Barseghian defended herself last Wednesday in a letter to Emmanuel Macron, also published on Twitter. She points out that Milli Görüs had both a financing plan and a commitment to loyalty to the constitution made a condition – and the signing of the “charter”. She stressed the legality of the decision and the fact that the construction was not a project that she herself decided, it has been going on since 2017, with the knowledge of the central government. The government has not issued any warning since her election, neither the prefecture nor the interior ministry – not even on the occasion of the interior minister’s visit to Strasbourg just two months ago. The return coach came promptly: Prefect Chevalier, known as a strong-willed politician, announced that she had personally repeatedly warned the city administration about Milli Görüs. Syamak Agha Babaei, Barseghian’s first deputy, vehemently contradicts: At no time did Chevalier make such a statement and it is expected that she will prove her assertion.
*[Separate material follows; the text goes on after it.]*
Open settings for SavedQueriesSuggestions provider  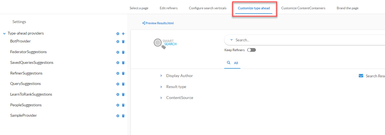118,63
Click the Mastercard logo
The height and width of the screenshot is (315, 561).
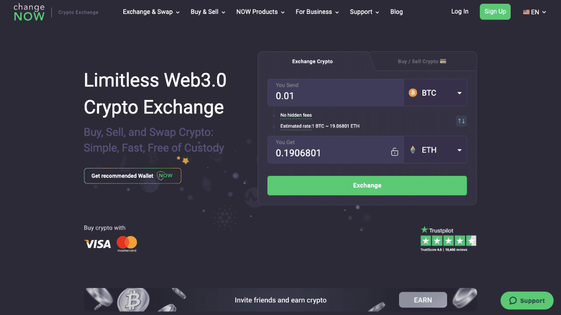[126, 244]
The subject touches on many sore points. At the national level, Macron is fighting against the propagators of Islamist ideology – finally. In addition, as he emphasized on Thursday without direct reference to Strasbourg, he fears Turkish interference in French domestic politics (presidential elections in 2022). In addition, however, his interior minister positions himself in terms of campaign tactics: He plays the right-winger, stealing votes from Marine Le Pen. Darmanin likes to attack Greens, for example the mayor of Lyon, who wanted to ban meat from his school canteens. Media riot against a green mayor fits into a larger concept that the government is currently sharpening: It is the fight against the “islamo-gauchisme”, the left-wing defense of Islam, whose presence at universities Frédérique Vidal laments. Justified vigilance is mixed with campaign behavior under questionable ideological omens – Legrand’s chronicle rightly emphasized this. It is difficult to see why the state actors do not work together.
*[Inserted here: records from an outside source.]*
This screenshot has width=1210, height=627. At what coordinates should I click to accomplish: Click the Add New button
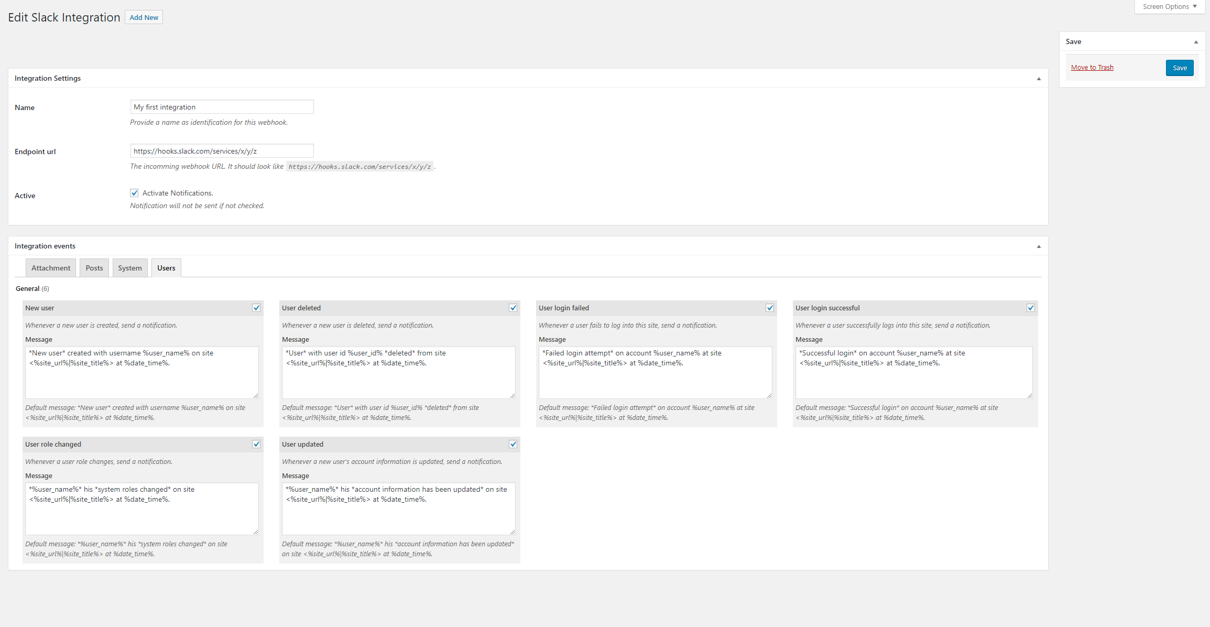[144, 17]
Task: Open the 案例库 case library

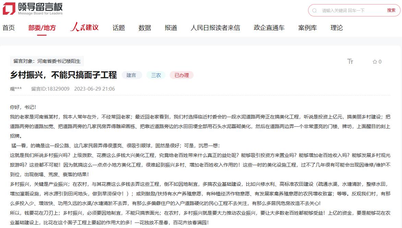Action: coord(307,27)
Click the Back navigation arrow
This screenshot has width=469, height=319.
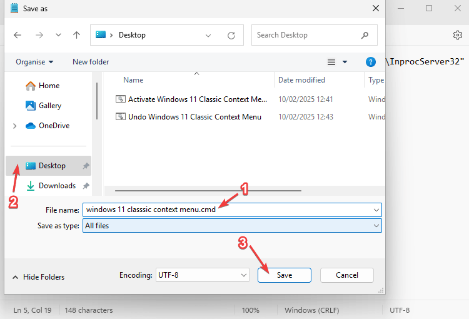[x=18, y=35]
The annoyance in Strasbourg is on the one hand understandable: local conditions are kept secret by government representatives, which creates the impression that a green city council would specifically finance Islamists. The incomprehensible reaction of Anne Hidalgo, Mayor of Paris, shows how little “Inner France” (as the Alsatians say) knows about the local understanding of religion. Barseghian also set conditions, including transparency in the origin of foreign funds.
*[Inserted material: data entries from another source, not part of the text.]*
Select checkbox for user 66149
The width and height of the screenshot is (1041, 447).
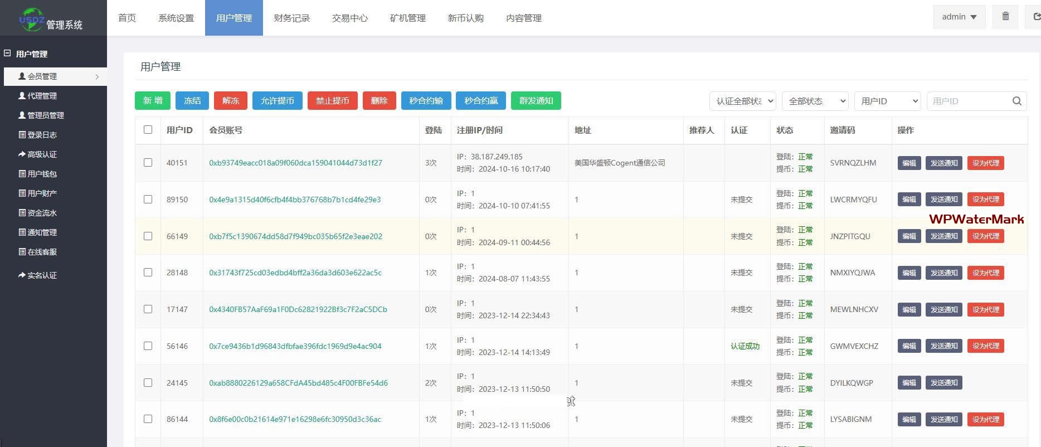coord(148,236)
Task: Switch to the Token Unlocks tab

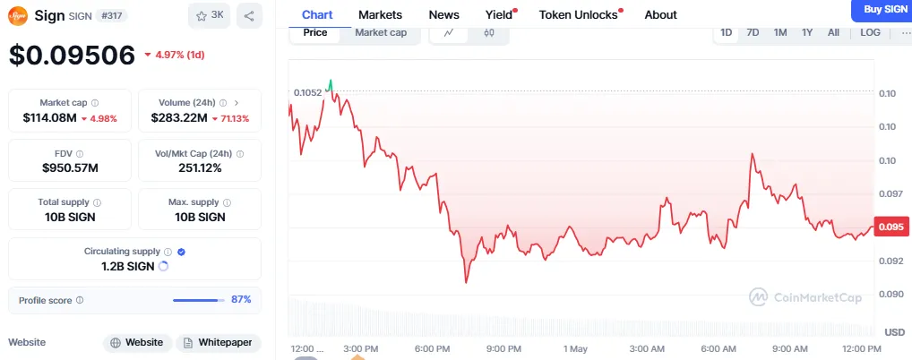Action: point(578,14)
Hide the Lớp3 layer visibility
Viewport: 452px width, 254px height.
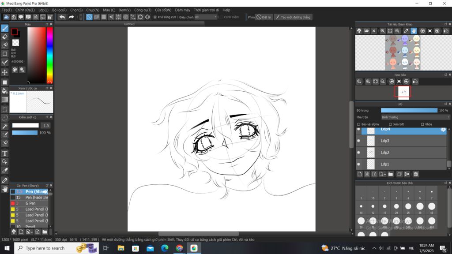(358, 141)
On the other hand, one must accuse the Greens of being hasty and naive. It is not only the entry into an ongoing project at a delicate moment that speaks against them: It seems naive to believe that Milli Görüs would now become constitutional – should the association sign the “charter”, it would be feared that it would only be lip service. Not only was the opposition against the hasty decision, the co-ruling socialists also abstained. And when the green city councilor Jean Werlen defends the project with the words that after all the believers are citizens of the city, the point has been reached where naivety turns into blindness. A city that has produced some of the assassins in recent years cannot afford that.